Best practice around using Membase on Amazon EC2
We're looking to deploy a 4-6 node Membase cluster on Amazon EC2 and would like to know what are the best practices and guidelines beyond what's mentioned in the Using Membase in the Cloud article?
Use of EBS Volumes
We're using Windows Server 2008 for the nodes which from what I understand is backed and run directly from an attached EBS volume, so am I correct to assume that we won't need to create dedicated EBS volumes in order to persist the data beyond the lifetime of the instances (so long that we don't terminate the instances manually or allow the auto-scaler to scale down the cluster, both of which will delete the attached EBS volume)?
Determining the number of replicas
Is there a recommended setting for the number of replicas?
If I set the number of replicas to 3 for each of say, 10 membase buckets in a 6 node cluster, how will those replicas be distributed amongst the 6 available nodes seeing as there's no way to select the replica nodes from the web console?
Will the same nodes hold the replica for each of the 10 replicated buckets or will each bucket have a different set of replica nodes?
If one of the nodes holding the replica for one of the buckets is removed from the cluster, will another node take over the responsibility of holding the replica and therefore maintaining the number of replicas in the cluster? Or will the number of replica for that bucket be reduced by 1?
Conversely, what happens when the removed node is added back into the cluster?
Is it possible to increase the number of replica for an existing bucket?
Removing a node
Assuming that all our buckets are membase buckets, persisted and replicated across multiple nodes, based on what I read on another thread, in order to remove a node from the cluster it's best to 'remove' the server as opposed to just 'fail over' because it allows any pending replication to complete.
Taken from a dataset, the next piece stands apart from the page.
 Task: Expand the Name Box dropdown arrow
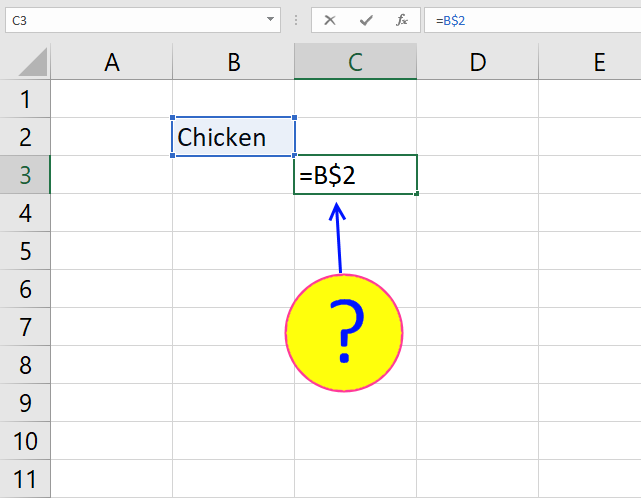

Is there anything else we should be aware of when scaling down a cluster?
Backing up and Restore
I understand that right now there's no easy way to create a backup of the cluster beyond copying all the .sqlite files from all the nodes in the cluster, but if all the buckets are replicated, does it not mean that I just need to take one copy of the data for each replicated bucket?
Sorry this ended up being such a long question and many thanks in advance for any insight you might be able to offer!